NBA Machine Learning #3 - Splines, LOESS and GAMs with mlr package

May 30, 2018

About series
Introduction
Splines
Local Regression (LOESS)
Generalized Additive Models (GAMs)
- Training GAMs

About series

So I came up with an idea to write series of articles describing how to apply machine learning algorithms on some examples of NBA data. Got to say that plan is quite ambitious - I want to start with machine learning basics, go through some common data problems, required preprocessing tasks and obviously, algorithms. Starting with Linear Regression and hopefully finishing one day with Neural Networks or any other mysterious blackbox. Articles are going to cover both theory and practice (code) and data will be centered around NBA.
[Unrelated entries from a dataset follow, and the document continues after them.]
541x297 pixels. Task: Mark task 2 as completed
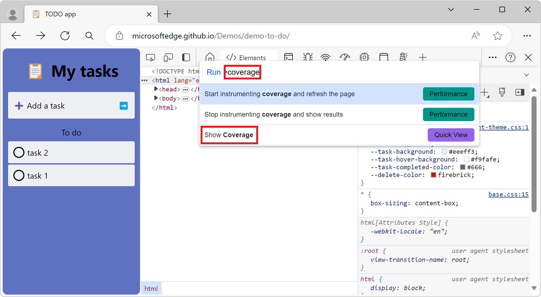click(19, 152)
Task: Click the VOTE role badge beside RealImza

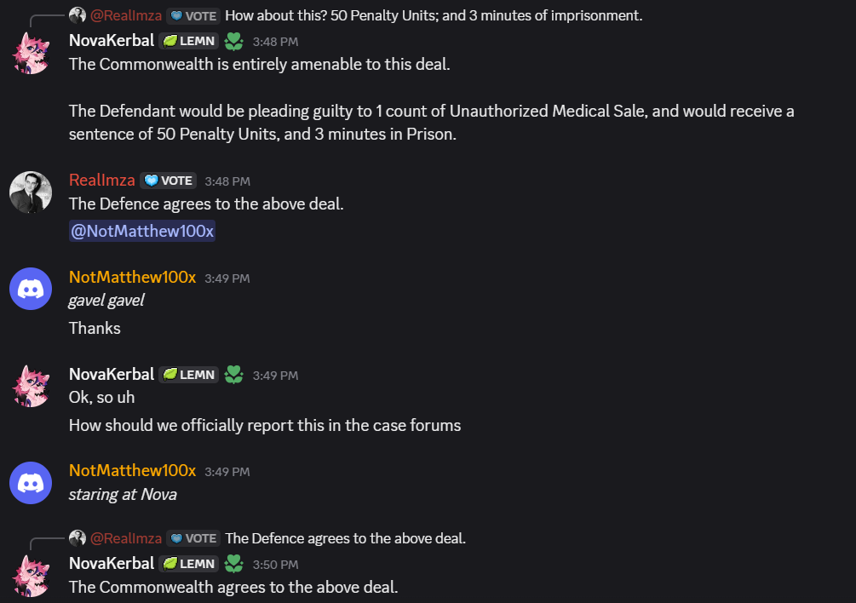Action: click(x=168, y=180)
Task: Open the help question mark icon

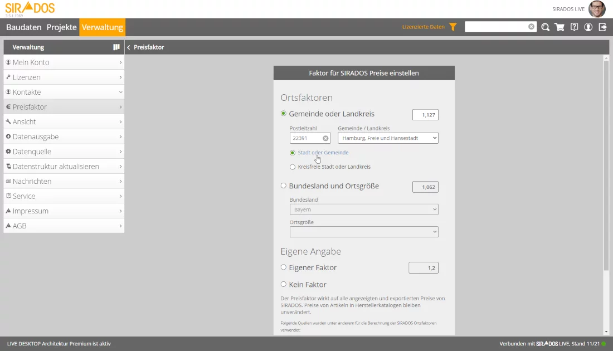Action: coord(574,27)
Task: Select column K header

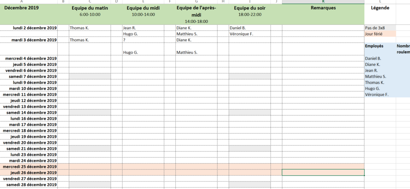Action: coord(323,2)
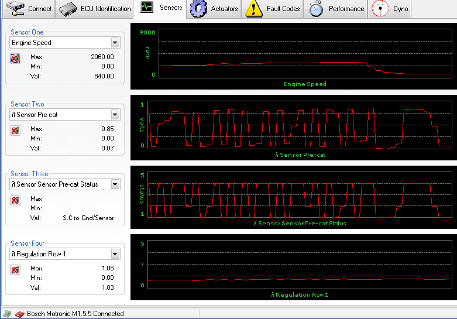457x319 pixels.
Task: Click the ECU Identification chip icon
Action: point(68,8)
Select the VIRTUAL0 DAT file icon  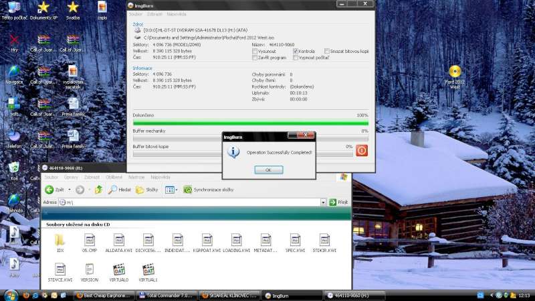point(120,269)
Most of the tasks will be done with mlr package since I try to master it and I am looking for motivation. Datasets and scripts will be uploaded on my github, so feel free to use them for own practice!

library(tidyverse)
library(broom)
library(mlr)
library(GGally)
library(visdat)

options(scipen = 999)

nba <- read_csv("../../data/mlmodels/nba_linear_regression.csv") %>% glimpse

## Observations: 78,739
## Variables: 13
## $ PTS         <int> 23, 30, 22, 41, 20, 8, 33, 33, 28, 9, 15, 24, 21, ...
## $ FG2A        <int> 10, 17, 12, 14, 8, 7, 24, 12, 13, 11, 12, 13, 13, ...
## $ FG3A        <int> 3, 3, 3, 6, 1, 2, 1, 4, 0, 2, 1, 0, 0, 2, 1, 3, 1,...
## $ FTA         <int> 4, 9, 2, 21, 14, 4, 10, 15, 7, 4, 6, 5, 6, 12, 13,...
## $ AST         <int> 5, 6, 1, 6, 10, 6, 3, 3, 6, 8, 4, 8, 4, 5, 7, 5, 7...
## $ OREB        <int> 0, 2, 2, 1, 2, 0, 2, 4, 1, 0, 2, 0, 2, 1, 6, 0, 0,...
## $ PF          <int> 5, 4, 1, 3, 5, 2, 2, 4, 3, 3, 3, 4, 2, 1, 2, 3, 5,...
## $ TOV         <int> 5, 4, 4, 5, 2, 1, 0, 6, 4, 3, 6, 1, 1, 0, 1, 6, 2,...
## $ STL         <int> 2, 0, 2, 2, 1, 1, 4, 4, 1, 0, 0, 2, 0, 2, 4, 5, 0,...
## $ PACE        <dbl> 104.44, 110.01, 94.88, 103.19, 92.42, 93.35, 106.2...
## $ MINS        <dbl> 35.0, 33.9, 36.1, 41.6, 34.4, 36.7, 39.9, 34.5, 35...
## $ PLAYER_NAME <chr> "Giannis Antetokounmpo", "Giannis Antetokounmpo", ...
## $ GAME_DATE   <date> 2017-02-03, 2017-02-04, 2017-02-08, 2017-02-10, 2...

PTS <- nba %>% pull(PTS)
FG2A <- nba %>% pull(FG2A)
FTA <- nba %>% pull(FTA)

Introduction

Based on the result of previous model I decided to give up on using classic linear regression and try my luck in fitting other methods to the data I got. Analyzes of previous model indicated strong skewness and higher variance for observations with larger response values (it was heteroscedaskicity) and I am going to try to address that issue with the family of additive regression functions - Splines, Local Regression and Generalized Additive Models. The approach for all of them is quite similar, hence they are covered in one article. Let’s start!

Splines

Spline is a function defined piecewise by polynomials… it’s first sentence of method describtion and I am already overwhelmed. Piecewise means that the function has different formula for each interval. That means f(x) can be equal to 3 for x lower than 3 and then f(x) might be equal to 2x for x greater or equal to 0.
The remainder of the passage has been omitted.